■ **Task**: Will you quote every one of the items below word for word?

■ **Records from a pointing dataset**:
—————

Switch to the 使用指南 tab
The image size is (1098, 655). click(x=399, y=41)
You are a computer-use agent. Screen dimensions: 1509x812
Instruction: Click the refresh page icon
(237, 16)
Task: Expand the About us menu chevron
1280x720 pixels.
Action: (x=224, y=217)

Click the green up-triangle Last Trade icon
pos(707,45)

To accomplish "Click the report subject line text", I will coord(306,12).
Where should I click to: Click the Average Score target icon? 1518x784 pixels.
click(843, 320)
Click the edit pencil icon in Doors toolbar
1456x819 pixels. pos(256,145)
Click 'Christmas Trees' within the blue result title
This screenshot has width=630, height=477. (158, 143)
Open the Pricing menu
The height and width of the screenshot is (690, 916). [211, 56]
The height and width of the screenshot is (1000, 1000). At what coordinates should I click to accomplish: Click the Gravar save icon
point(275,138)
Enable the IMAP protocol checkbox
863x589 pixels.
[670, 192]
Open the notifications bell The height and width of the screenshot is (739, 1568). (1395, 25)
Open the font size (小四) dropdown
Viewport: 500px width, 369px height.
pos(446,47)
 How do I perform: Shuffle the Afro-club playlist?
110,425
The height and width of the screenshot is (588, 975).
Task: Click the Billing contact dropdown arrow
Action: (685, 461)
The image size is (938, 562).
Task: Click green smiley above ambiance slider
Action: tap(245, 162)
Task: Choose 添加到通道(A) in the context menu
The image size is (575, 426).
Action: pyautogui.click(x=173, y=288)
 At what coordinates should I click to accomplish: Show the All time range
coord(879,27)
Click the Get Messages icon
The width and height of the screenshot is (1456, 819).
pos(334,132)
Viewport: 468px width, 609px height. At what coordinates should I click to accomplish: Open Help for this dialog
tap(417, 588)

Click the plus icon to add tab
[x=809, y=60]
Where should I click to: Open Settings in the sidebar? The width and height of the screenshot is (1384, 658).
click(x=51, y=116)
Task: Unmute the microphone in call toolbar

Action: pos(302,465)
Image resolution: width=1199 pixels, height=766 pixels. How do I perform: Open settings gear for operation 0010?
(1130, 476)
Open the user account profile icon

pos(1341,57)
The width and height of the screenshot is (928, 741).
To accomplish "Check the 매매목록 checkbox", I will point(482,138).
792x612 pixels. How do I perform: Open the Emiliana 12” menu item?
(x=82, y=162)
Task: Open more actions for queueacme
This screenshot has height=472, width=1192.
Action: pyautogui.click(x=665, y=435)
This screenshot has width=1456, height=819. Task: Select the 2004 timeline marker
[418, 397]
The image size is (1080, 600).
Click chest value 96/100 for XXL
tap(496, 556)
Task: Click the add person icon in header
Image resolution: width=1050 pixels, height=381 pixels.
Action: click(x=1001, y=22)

—————

■ **Finished exercise**:
Switch to the 使用指南 tab
The image size is (1098, 655). click(x=399, y=41)
You are a computer-use agent. Screen dimensions: 1509x812
Instruction: Click the refresh page icon
(237, 16)
Task: Expand the About us menu chevron
1280x720 pixels.
Action: (x=224, y=217)

Click the green up-triangle Last Trade icon
pos(707,45)

To accomplish "Click the report subject line text", I will coord(306,12).
Where should I click to: Click the Average Score target icon? 1518x784 pixels.
click(843, 320)
Click the edit pencil icon in Doors toolbar
1456x819 pixels. pos(256,145)
Click 'Christmas Trees' within the blue result title
This screenshot has width=630, height=477. (158, 143)
Open the Pricing menu
The height and width of the screenshot is (690, 916). [211, 56]
The height and width of the screenshot is (1000, 1000). At what coordinates should I click to accomplish: Click the Gravar save icon
point(275,138)
Enable the IMAP protocol checkbox
863x589 pixels.
[670, 192]
Open the notifications bell The height and width of the screenshot is (739, 1568). (1395, 25)
Open the font size (小四) dropdown
Viewport: 500px width, 369px height.
pos(446,47)
 How do I perform: Shuffle the Afro-club playlist?
110,425
The height and width of the screenshot is (588, 975).
Task: Click the Billing contact dropdown arrow
Action: (685, 461)
The image size is (938, 562).
Task: Click green smiley above ambiance slider
Action: tap(245, 162)
Task: Choose 添加到通道(A) in the context menu
The image size is (575, 426).
Action: pyautogui.click(x=173, y=288)
 At what coordinates should I click to accomplish: Show the All time range
coord(879,27)
Click the Get Messages icon
The width and height of the screenshot is (1456, 819).
pos(334,132)
Viewport: 468px width, 609px height. At what coordinates should I click to accomplish: Open Help for this dialog
tap(417, 588)

Click the plus icon to add tab
[x=809, y=60]
Where should I click to: Open Settings in the sidebar? The width and height of the screenshot is (1384, 658).
click(x=51, y=116)
Task: Unmute the microphone in call toolbar

Action: pos(302,465)
Image resolution: width=1199 pixels, height=766 pixels. How do I perform: Open settings gear for operation 0010?
(1130, 476)
Open the user account profile icon

pos(1341,57)
The width and height of the screenshot is (928, 741).
To accomplish "Check the 매매목록 checkbox", I will point(482,138).
792x612 pixels. How do I perform: Open the Emiliana 12” menu item?
(x=82, y=162)
Task: Open more actions for queueacme
This screenshot has height=472, width=1192.
Action: pyautogui.click(x=665, y=435)
This screenshot has width=1456, height=819. Task: Select the 2004 timeline marker
[418, 397]
The image size is (1080, 600).
Click chest value 96/100 for XXL
tap(496, 556)
Task: Click the add person icon in header
Image resolution: width=1050 pixels, height=381 pixels.
Action: click(x=1001, y=22)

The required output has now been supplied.